General characteristics
- Tonnage: 8,563 GRT, 4,350 NRT, 9,633 DWT
- Length: 474 ft 2 in (144.53 m)
- Beam: 63 ft 3 in (19.28 m)
- Depth: 34 ft 2 in (10.41 m)
- Installed power: 7,500 hp (5,600 kW)
- Propulsion: 1 × Harland & Wolff two-cycle double-acting 8-cylinder diesel
- Speed: 14.5 knots (26.9 km/h)
- Capacity: 367,902 ft^{3} (10,418 m^{3}) insulated cargo space, 45 passengers (later 40 cadets)
- Sensors & processing systems: wireless direction finding; echo sounding device; gyrocompass;
- Notes: sister ship: Empire Clarendon

= MV Empire Abercorn =

Ship built in 1944

MV Empire Abercorn was a cargo and passenger ship that was built in 1944, renamed MV Rakaia in 1946 and remained in service until 1971.

==History==
Empire Abercorn was built by Harland & Wolff, Belfast for the MoWT and was initially managed by the New Zealand Shipping Co, London. She was sold to the New Zealand Shipping Co in 1946 and renamed Rakaia. In 1950, Rakaia was converted to a cadet training ship, and the accommodation reduced from 45 passengers to 40 cadets. Her first voyage in this role started on 10 June 1950. On 16 February 1955, a dockside fire at Wellington, New Zealand, threatened to spread to Arawa, Port Pirie, Rakaia, and Rangitoto.

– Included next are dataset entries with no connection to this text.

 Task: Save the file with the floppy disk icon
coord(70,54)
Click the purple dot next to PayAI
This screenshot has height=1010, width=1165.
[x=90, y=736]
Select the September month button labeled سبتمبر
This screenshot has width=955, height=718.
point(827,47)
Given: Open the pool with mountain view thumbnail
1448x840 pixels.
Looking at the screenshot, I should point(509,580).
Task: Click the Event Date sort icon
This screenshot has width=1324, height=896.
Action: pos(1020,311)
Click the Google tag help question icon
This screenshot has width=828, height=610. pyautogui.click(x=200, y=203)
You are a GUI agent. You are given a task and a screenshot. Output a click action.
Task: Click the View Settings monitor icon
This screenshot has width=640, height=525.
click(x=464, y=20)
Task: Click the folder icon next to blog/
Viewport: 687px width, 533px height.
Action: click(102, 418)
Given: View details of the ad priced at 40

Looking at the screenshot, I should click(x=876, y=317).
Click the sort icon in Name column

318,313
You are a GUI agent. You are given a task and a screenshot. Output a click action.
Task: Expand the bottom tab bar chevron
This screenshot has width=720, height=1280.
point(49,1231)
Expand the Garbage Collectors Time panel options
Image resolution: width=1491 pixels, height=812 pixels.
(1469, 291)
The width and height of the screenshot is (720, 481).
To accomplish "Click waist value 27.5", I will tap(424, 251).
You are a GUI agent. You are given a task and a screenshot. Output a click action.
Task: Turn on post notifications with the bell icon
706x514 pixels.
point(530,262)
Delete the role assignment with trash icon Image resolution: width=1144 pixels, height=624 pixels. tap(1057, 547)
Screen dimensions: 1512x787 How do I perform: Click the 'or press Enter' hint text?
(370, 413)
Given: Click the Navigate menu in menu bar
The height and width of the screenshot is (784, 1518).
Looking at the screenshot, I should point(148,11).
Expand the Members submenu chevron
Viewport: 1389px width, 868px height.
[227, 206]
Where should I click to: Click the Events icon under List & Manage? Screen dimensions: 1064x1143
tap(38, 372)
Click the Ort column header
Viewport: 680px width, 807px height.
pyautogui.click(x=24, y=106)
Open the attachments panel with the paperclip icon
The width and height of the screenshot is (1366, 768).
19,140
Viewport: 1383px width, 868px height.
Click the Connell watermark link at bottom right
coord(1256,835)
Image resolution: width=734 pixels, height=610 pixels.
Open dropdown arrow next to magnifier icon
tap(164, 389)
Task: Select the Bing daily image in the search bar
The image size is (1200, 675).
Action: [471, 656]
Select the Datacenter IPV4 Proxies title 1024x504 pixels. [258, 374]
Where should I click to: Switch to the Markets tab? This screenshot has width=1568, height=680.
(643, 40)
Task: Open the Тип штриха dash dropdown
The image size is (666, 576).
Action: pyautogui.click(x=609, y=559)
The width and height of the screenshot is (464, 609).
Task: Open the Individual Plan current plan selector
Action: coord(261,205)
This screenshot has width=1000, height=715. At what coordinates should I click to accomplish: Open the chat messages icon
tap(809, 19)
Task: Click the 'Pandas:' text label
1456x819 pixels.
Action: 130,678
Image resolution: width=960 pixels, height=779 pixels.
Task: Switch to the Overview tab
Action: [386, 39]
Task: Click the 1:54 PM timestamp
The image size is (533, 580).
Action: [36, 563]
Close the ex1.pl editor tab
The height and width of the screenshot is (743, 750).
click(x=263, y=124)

On 16 October 1957, on a voyage between New York City and Liverpool, No. 8 piston rod in the engine snapped. The ship was about 300 mi off Halifax at the time. The weather deteriorated, and the ship was rolling, making repairs difficult. To stabilize Rakaia, it was decided to jury rig a set of sails. Tarpaulin sails were made from hatch covers. Two square sails and one staysail were erected, giving approximately 2500 ft2 of sail. The engine was reduced from eight to six cylinders, running at a maximum of 50 rpm; it took eleven days to reach Liverpool.

On 28 December 1966, Rakaia was sold to the Federal Steam Navigation Co, remaining under the management of the New Zealand Shipping Co. Her last voyage as a cadet training ship ended on 28 March 1968. Rakaia was sold to the Lee Sing Company, Hong Kong on 22 August 1971 for scrapping.

==Engine and generators==
Empire Abercorn had an eight-cylinder, two-cycle double-acting diesel engine built by Harland & Wolff. It produced 7,500 hp at 115 rpm. Normal operating speed about 101.2 rpm, giving a fuel consumption of 28 tons per day.

Empire Abercorn had four main generators and one auxiliary generator. The main generators were "Harlandics", built by Harland and Wolff. They were powered by six-cylinder diesel engines of 335 hp producing 250 kW each; the auxiliary generator was powered by a three-cylinder diesel engine of 30 hp producing 15 kW, voltage was 220 volts.

==Official number and code letters==
Official numbers were a forerunner to IMO Numbers.

Empire Abercorn had the UK official number 166215 and call sign GFGW. Towards the end of her life, Rakaia was given IMO Number 5289481.